The 85% rule only applies if the club elects arbitration before the first (June) deadline. If the club elects arbitration after the player declines the club's qualifying offer, the least the salary can be is the player's salary for the previous season.
If the club files for arbitration, the two sides can negotiate until the date of the hearing (between late July and early August). Once the case goes to the arbitrator, the team would be allowed to use Parise’s injury and stats in its argument.
Here's my question though. Last summer, I remember reading someone saying that the Hawks could trade Niemi before his arbitration hearing, and I thought: that doesn't sound right. How would that even work? The player would arrive at the new team and...what...he'd be bound by a pending arbitration?...with whom arguing the other side?? Nor could he just suddenly be an RFA with no qualifying offer just dangling in the wind in the middle of July. If the CBA meant for that to be possible, they would have provided for it with language that spelled out the status of the RFA after he's traded. No, that didn't make any sense. And it still doesn't.

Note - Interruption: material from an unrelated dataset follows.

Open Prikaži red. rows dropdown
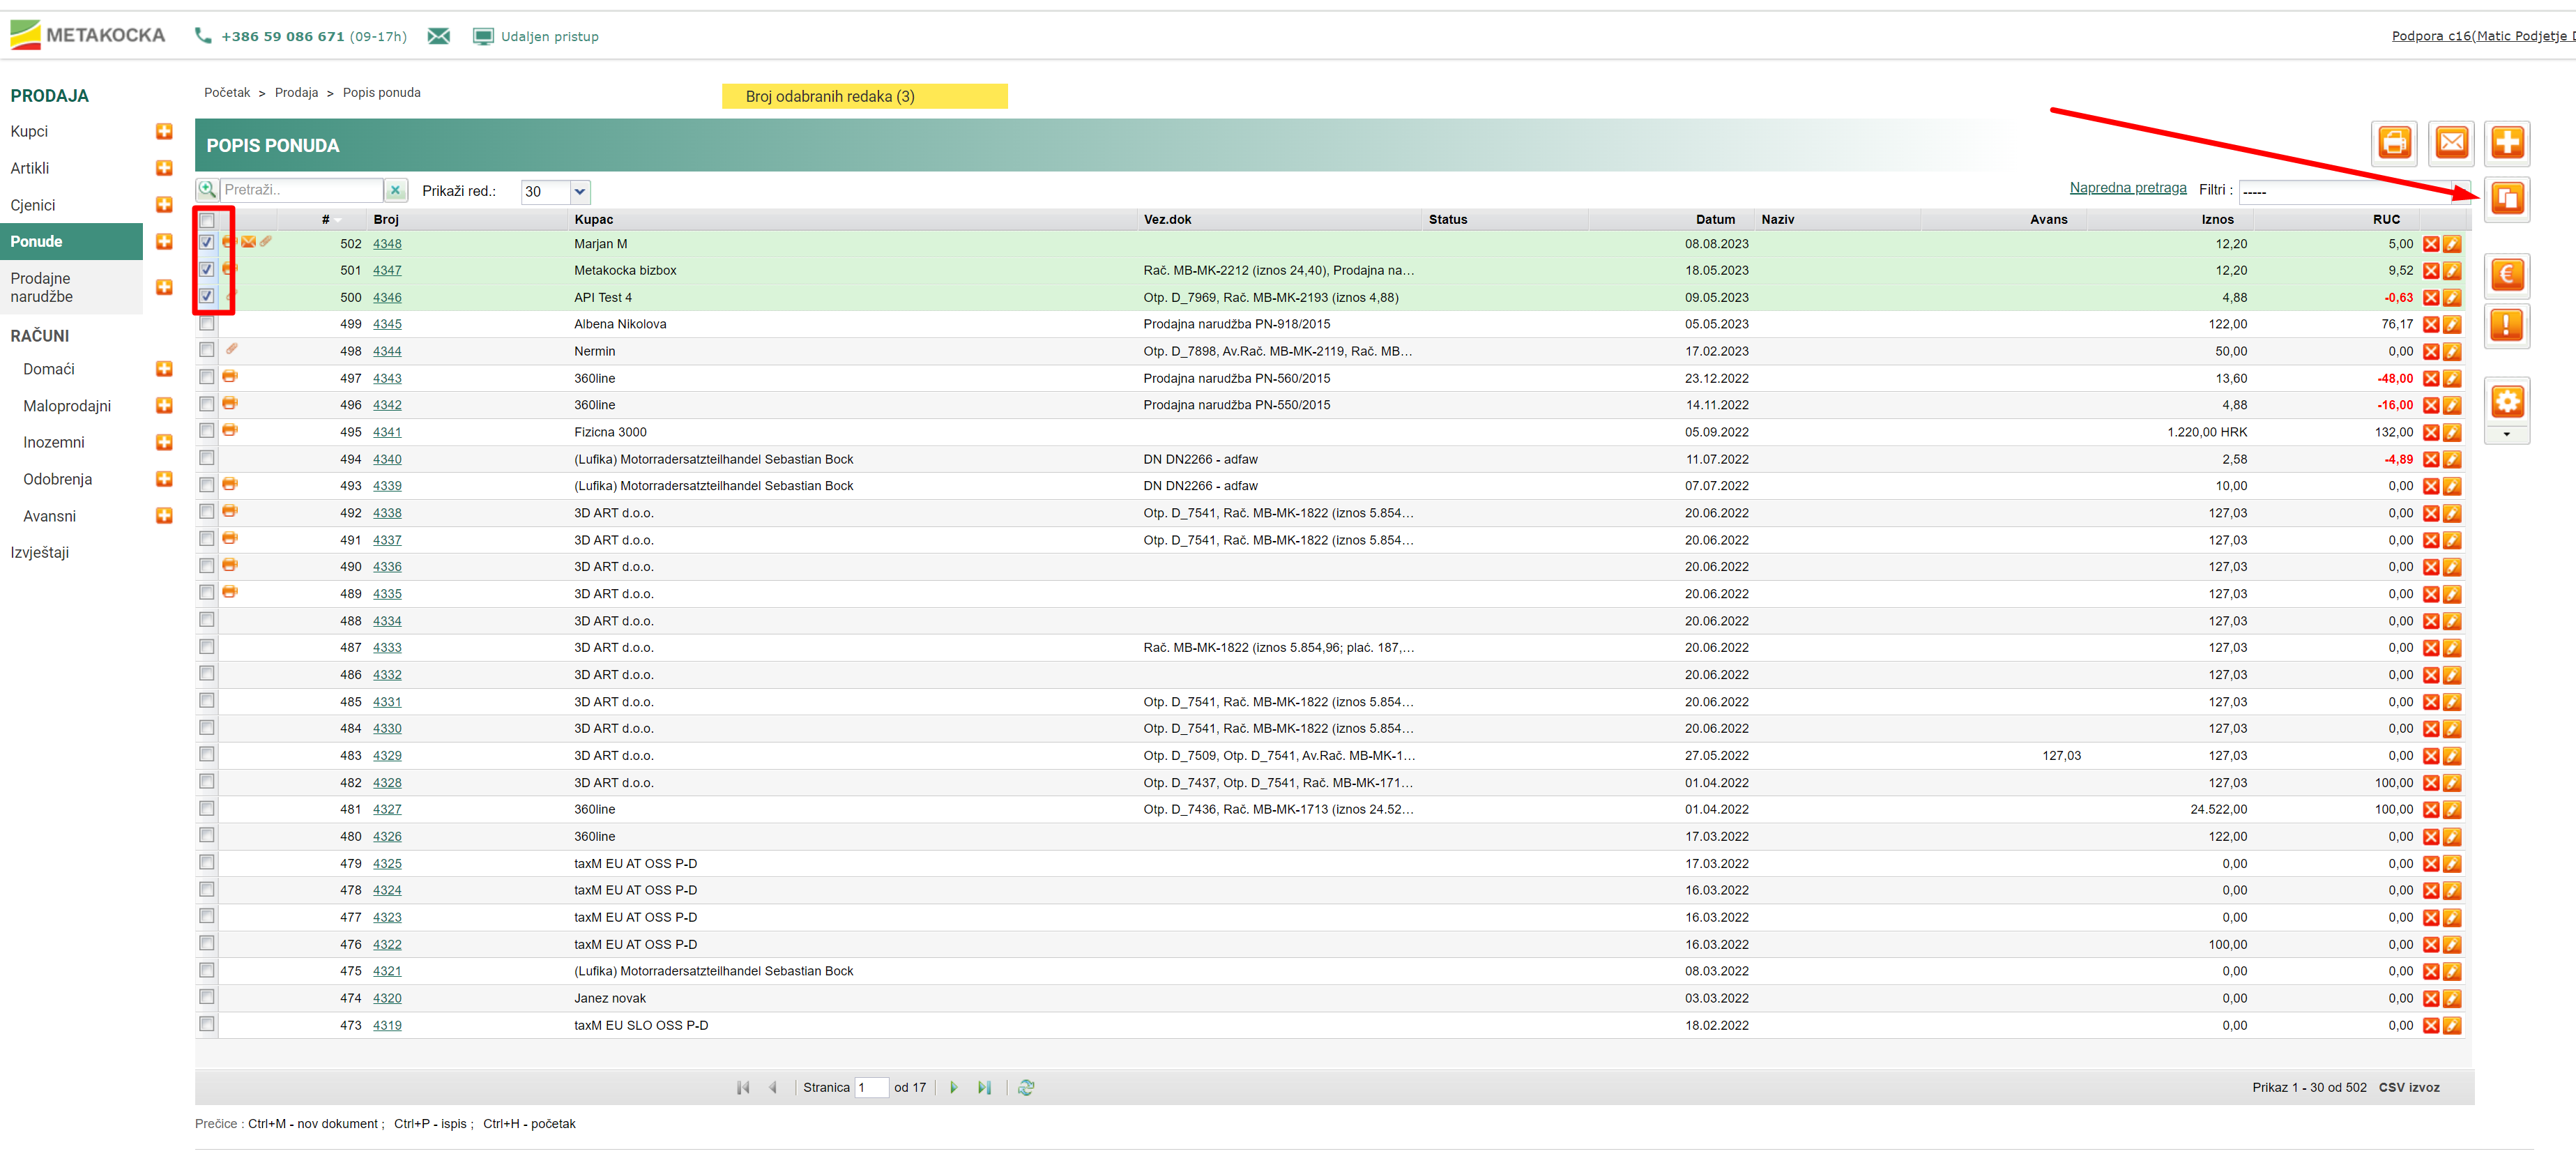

The problem is, I can't find anything in the CBA that explicitly prevents a team from trading a player who has a pending arbitration. Maybe I'm just missing it. The only thing (that I can find) that the CBA says is that the arbitrator's ruling is binding and in the case of a club-elected arbitration the club is not allowed to "walk away" from the ruling. The CBA also says that the arbitration notice prevents the player from receiving an offer sheet; it also says that, once a player has received an offer sheet, the club can't trade him. But it doesn't explicitly say anything about a filing for arbitration preventing a trade before the hearing.
I throw myself at your mercies. Has this come up before?
Back to Parise
The fact that Lamoriello is openly talking about club-elected arbitration (combined with the fact that they haven't even started negotiating and Parise sounds a little testy in his reaction to the arbitration subject), suggest to me that they are not going to arrive at a deal, that Lou is going to file, and an arbitrator will come up with a one-year deal for Parise.
Then, depending on how ugly the arbitration was (see Cammalleri, Mike), Lamoriello can trade him without fear of offer sheets flying in from left field, and he would have all year to do it. Or else wait for the new CBA (next summer) which may well raise the UFA age to 29, in which case Parise won't be a UFA in 2012 (or whenever, if there's a ****-***), he'll be an RFA again.
Lamoriello can trade Parise before June 15, or wait for the arbitrator's ruling and trade him after August 4. Or else he can wrap-up Parise for the next 15 years at $6.68MM per year. Wait, that sounds familiar.